I got inspired from my own search for a tool that I can use to find out all important details about a movie or a tv show so that i can decide whether to watch it or not. There was no single place to find out all such details together specifically in voice assistant world.
What it does
This skill allow users to find details for their favorite movie or a tv show. In future releases, it will also help user to also help whether to watch it or not based on the user interests.
How I built it
I used Alexa kit and SDK to built this skill. I used alexa conversation models for interaction and use some other advanced alexa tools such as multi value slot type. Success of this skill depends on how successful are Alexa conversation models to predict and understand customers input. In terms of technology, I host a lambda function in my aws account that is responsible for hosting and executing the code that finds all the required details. It will also take care of consolidating all different details and come up with a speakable response, since response will vary based on what details customer asked for.
Challenges I ran into
I ran into multiple changes throughout, listing some of them here:
- My skill needs to use multi value slot with custom slot type. I wasn't aware of how to support this usecase. I did lot of research and learning before i found out about multi value slot.
- Supporting a natural conversation and making sure i collect all required information from customer which i find really hard with intent based approach but alexa conversation took care of this problem.

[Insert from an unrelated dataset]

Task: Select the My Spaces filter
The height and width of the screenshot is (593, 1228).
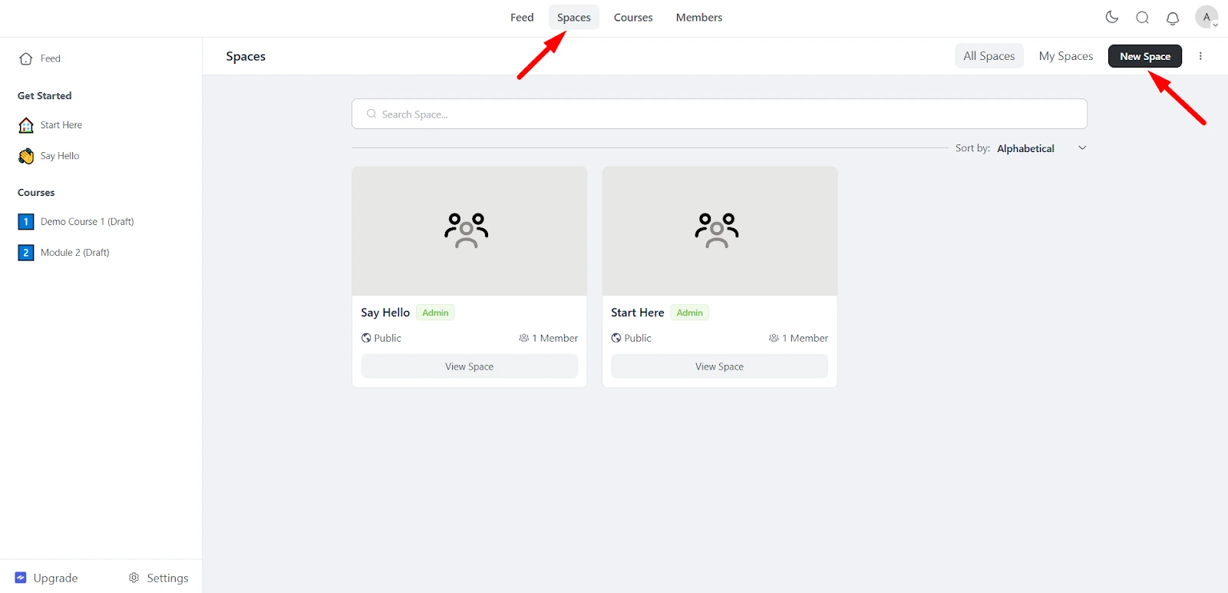Action: click(1066, 56)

- I was developing in java and i realized there were not much examples available as of now in java related to alexa conversation based skill. I found it difficult at times to figure out how to do a certain things and need to map it from some examples from different language to java.

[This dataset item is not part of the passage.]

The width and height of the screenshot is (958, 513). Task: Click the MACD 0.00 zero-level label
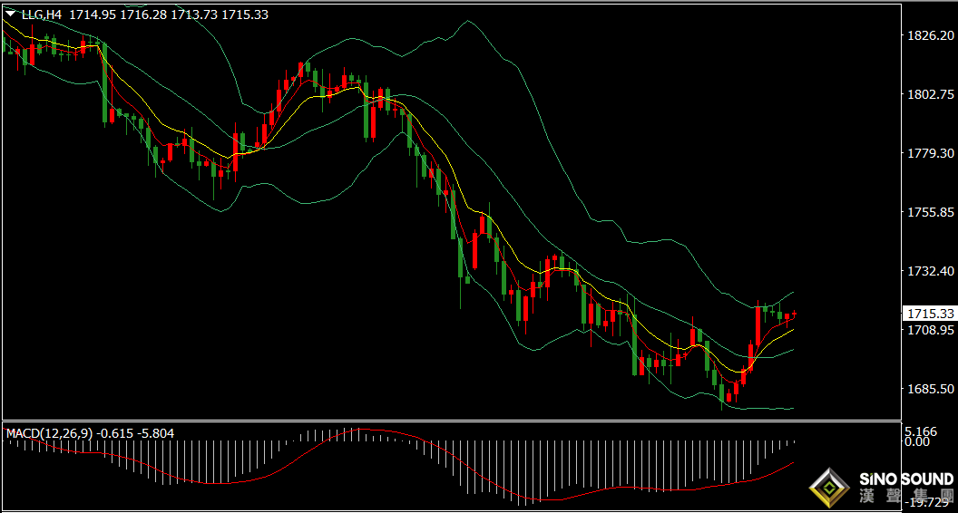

- Alexa conversation itself is pretty new so it was very difficult to deal with any issue related to it because there is not much help available over internet.
Accomplishments that I'm proud of
- Able to successfully built alexa conversation model that works as expected and cover almost all of the expected path in input.
- Able to quickly learn and build in Alexa space, i was new to this space and was building first time. I am proud that i am able to develop the skill exactly how i envisioned it.
- I am proud to pull up this all by myself.
- Able to work and integrate different technologies together such as Alexa framework, AWS etc.
What I learned
Here are some of my learnings:
- To not give up and keep trying as you will be able to find ways if you keep trying.
- Alexa conversation is the future and it has potential to disrupt the market same way once smart phone did.
Apart from that, here are some of my technical learning:
- Learned about alexa development environment.
- Learned some key and new features of alexa such as Alexa conversation, multi value slot, multi turn conversation, intent based skill, learned about different ways of hosting backend systems for alexa and in-built support for hosting.
- Learned more in details about AWS Lambda and some other AWS technologies such as DDB, S3 etc.
- Learned how to ask users' permission to collect personal details and how to collect them at run-time.
- Learned about end to end skill development in Alexa.
- Learned about developing a software in more generic way(without support of your employer's development environment).
What's next for binge buddy
- Next is to support generic search i.e. not just providing the results for top search but searching all potential results and providing result which looks closest to the customer query.
- Make the experience more personalized for customer by learning from customer's interaction and applying some ML solutions behind the scene to personalized the results.
- Make Alexa conversation more robust by retraining the models with new data that we will get with real time customer interaction.
- Expand it as many marketplaces as possible in next few months after US launch.
- Add support for card to my skill as soon as it is available for Alexa conversation.
- Launch next version that not only provide details but also provide recommendations to customer.